§ **WHAT IS NEEDED**
All entries must be repeated exactly; do not include the pictures.

**** EXERCISE MATERIAL

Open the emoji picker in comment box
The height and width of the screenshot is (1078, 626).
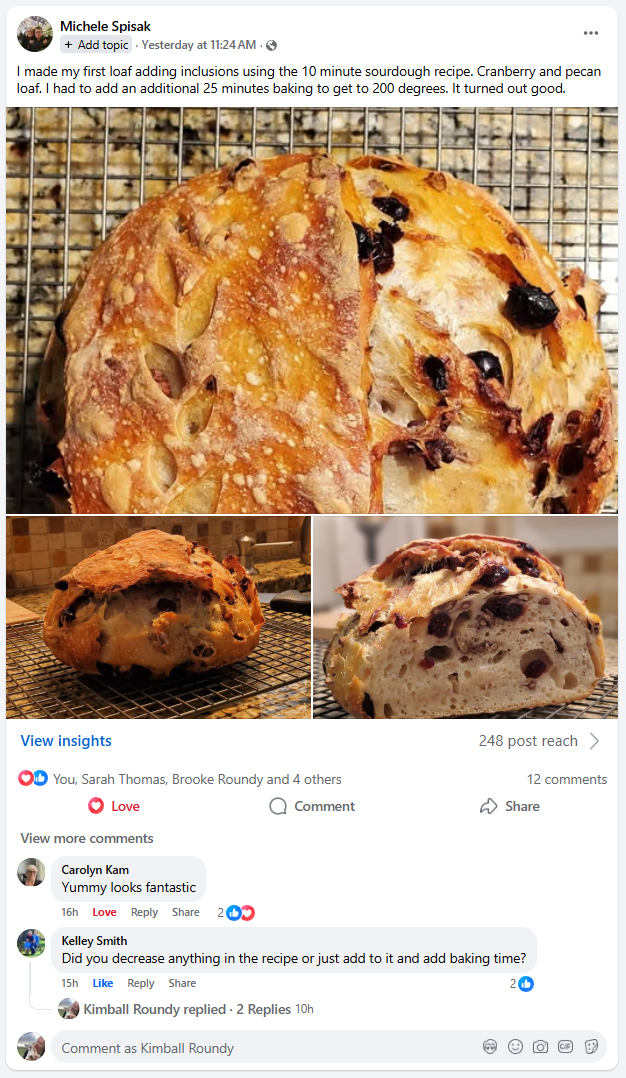point(515,1046)

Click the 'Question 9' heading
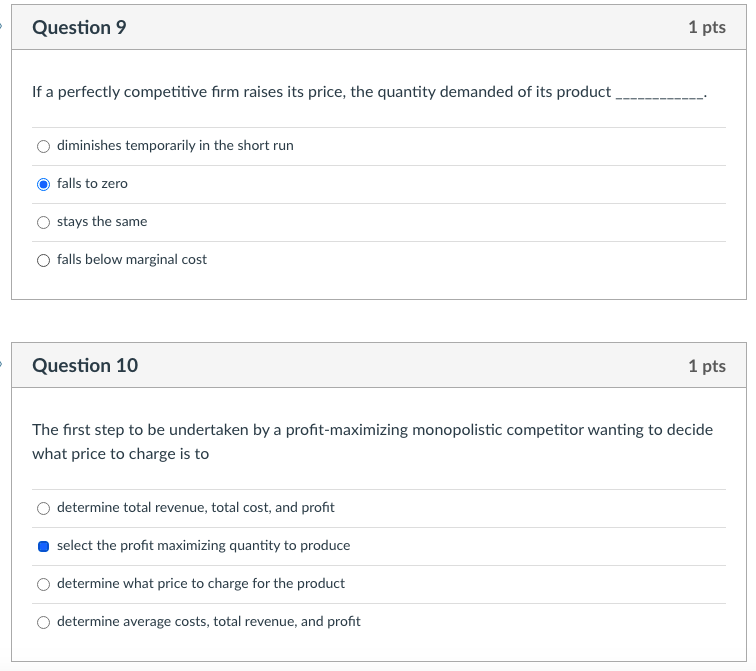point(79,28)
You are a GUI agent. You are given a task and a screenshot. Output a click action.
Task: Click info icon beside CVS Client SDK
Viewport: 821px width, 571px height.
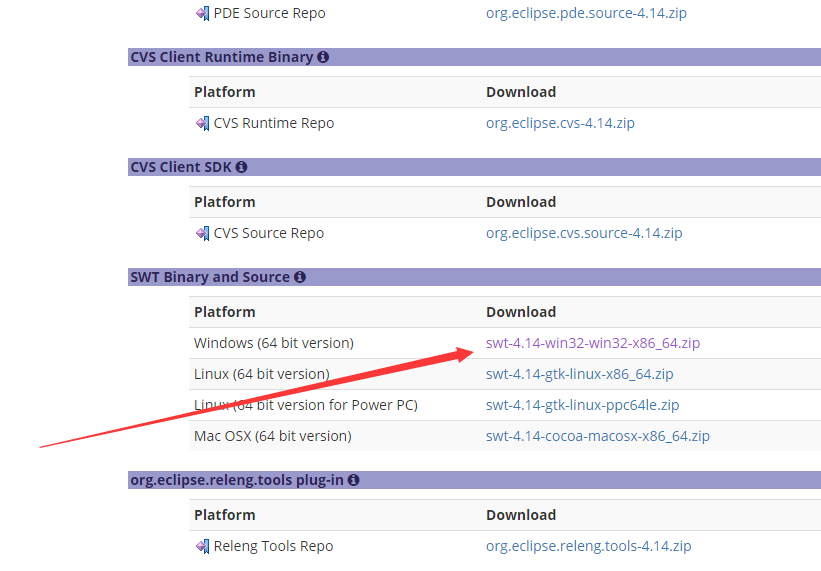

********

§ **SOLUTION TO THE EXERCISE**
Open the emoji picker in comment box
The height and width of the screenshot is (1078, 626).
point(515,1046)

Click the 'Question 9' heading
point(79,28)
You are a GUI agent. You are given a task and a screenshot. Output a click action.
Task: Click info icon beside CVS Client SDK
Viewport: 821px width, 571px height.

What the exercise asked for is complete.